Situated between Abergeldie and Balmoral is a house and little shop which claims a charming association with Queen Victoria’s grandchildren. The shop was originally owned by Mr and Mrs Symon, who were related to Queen Victoria’s devoted Highland servant John Brown and a house that Brown once occupied on the Estate is bypassed on the way to the shop. Mr and Mrs Symon were photographed by George Washington Wilson in the mid-1860s, and their photographs survive in one of the albums belonging to Princess Helena, the third daughter of Queen Victoria and Prince Albert. Wilson was commissioned in the early 1860s to photograph the families on the Balmoral estate. Mrs Symon’s photograph shows her in a dark gown with a black bonnet trimmed with lace. To visit this shop today (still functioning as a small local store) is to tread in the steps of many of Queen Victoria’s family with their pocket money across decades of regal childhood.
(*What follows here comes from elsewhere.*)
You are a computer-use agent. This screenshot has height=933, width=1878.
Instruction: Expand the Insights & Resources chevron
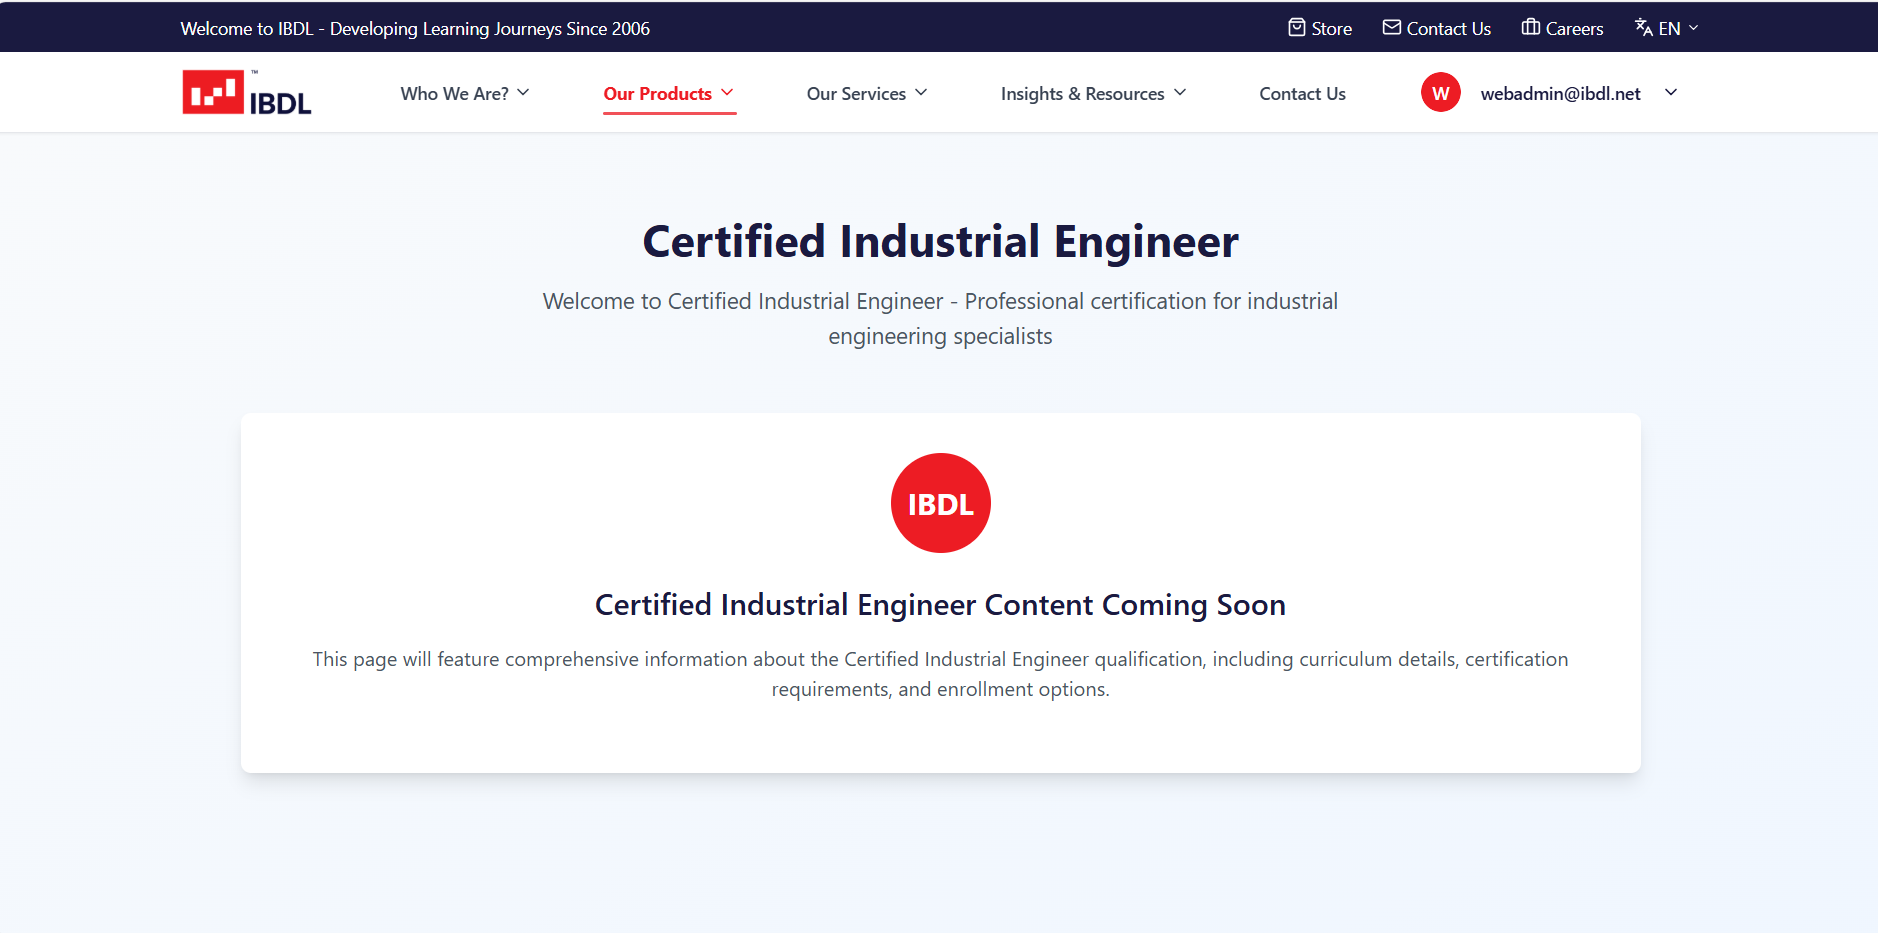(1180, 93)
There is something touching about the stories of these royal children trotting down the paths at Balmoral to Mrs Symon’s shop, which sold sweets in Queen Victoria’s reign (Greg King, The Last Empress, 23). According to her biographer Baroness Buxhoeveden, the last Tsarina of Russia Alexandra Feodorovna, used to visit the shops on the Balmoral estate as a child, together with her cousins the Waleses and as Princess of Hesse. The little shop seems to have been a favourite and was known to the Queen’s grandchildren simply as ‘the merchants’. Mrs Symon’s shop – according to Buxhoeveden – sold everything which might appeal to the royal children as small gifts; in addition to sweets, their wares included notepaper. By this time, Mrs Symon appears to have been running the small shop with her sister. It is to Buxhoeveden that we owe the delightful story that the future Tsarina of Russia was taught how to make scones in Mrs Symon’s shop. If true, this was something which was never forgotten and apparently recounted much later to the Tsarina’s own daughters, the four Grand Duchesses, in far-distant Russia (Baroness Sophie Buxhoeveden, The Life & Tragedy of Alexandra Feodorovna, pp. 7-8). Like much of Buxhoeveden’s memories, she does not tell us exactly when and how these stories were recounted, yet we must remember that she knew the Tsarina personally and much was apparently told to her.
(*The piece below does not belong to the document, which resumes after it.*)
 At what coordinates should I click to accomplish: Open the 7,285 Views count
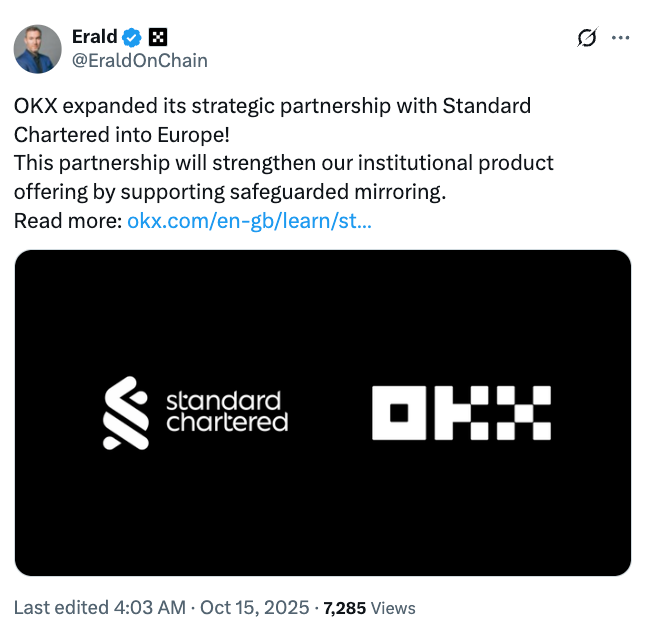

Queen Victoria apparently also visited the shop, often referring to the little collection of buildings that made up the houses and shops on the estate as its own village. Unsurprisingly, the widowed Queen Victoria noted the death of Mr John Symon in her journal on 25 July 1876 and went on to write with sympathy of Mrs Symon without her husband. This might also explain why Buxhoeveden wrote that the future Tsarina was taught by Mrs Symon and her sister, as Princess Alix was born in 1872 and her earliest visits to Balmoral would have meant she only saw Mrs Symon as a widow. The Queen’s journal shows that she continued to call on Mrs Symon when she was at Balmoral even as late as the 1890s. At Osborne in January 1898, she recorded the death of Mrs Symon with genuine sadness, noting typically how many years she had known her and the nature of their connection. It is this journal entry which in fact tells us that Queen Victoria and Prince Albert had built the house and shop that belonged to Mr and Mrs Symon. As Tsarina, Alexandra apparently revisited the little shop during the Russian imperial visit to Balmoral in 1896, a touching fact, if so (Annie Gray, The Greedy Queen, 283).
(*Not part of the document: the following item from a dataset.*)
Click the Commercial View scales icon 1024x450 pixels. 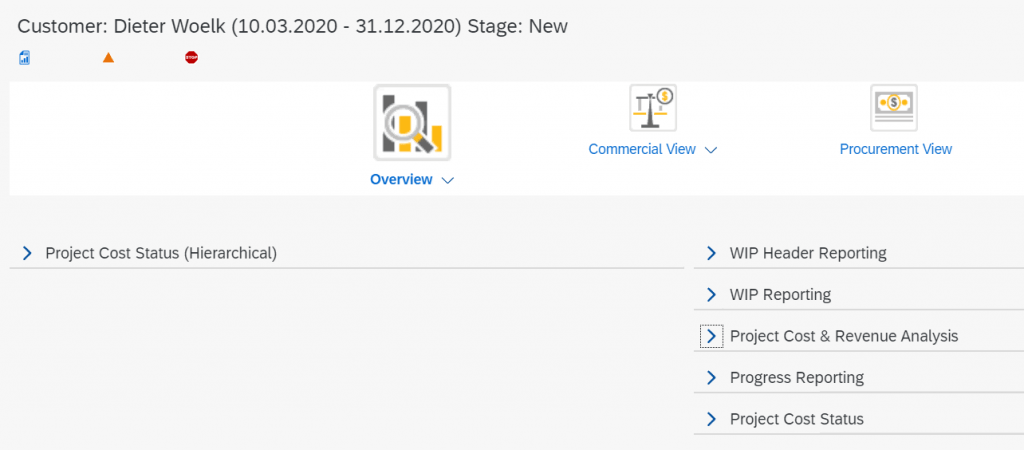[x=653, y=108]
Characteristically for Queen Victoria, who expressed a warm interest in the families of her faithful retainers as well as all those who lived on the royal estates, the Symon family were also photographed and the subject of the artwork, even by the Queen. The girls Victoria-Alice and Mary Symon (sometimes spelt Symons) were photographed at Balmoral; Queen Victoria twice sketched Mary Symon and Elizabeth (Lizzie) Stewart and the artist Carl Haag painted them. The Queen considered them ‘dear little lassies’ in true Scottish tongue and photographs of Mary Symon exist in the Royal Collection showing her as a young woman in the 1870s.
There is something about the little shop near Balmoral not unlike the Swiss Cottage at Osborne, with its kitchen gardens for the royal children and model shop of Spratt the grocer, which was shown to Alfred, Lord Tennyson and his children in 1863 (ed. Michael Turner, Osborne House, 28).
When I visited the shop in 2004, I was pleased to note that like any local store, it still sold sweets.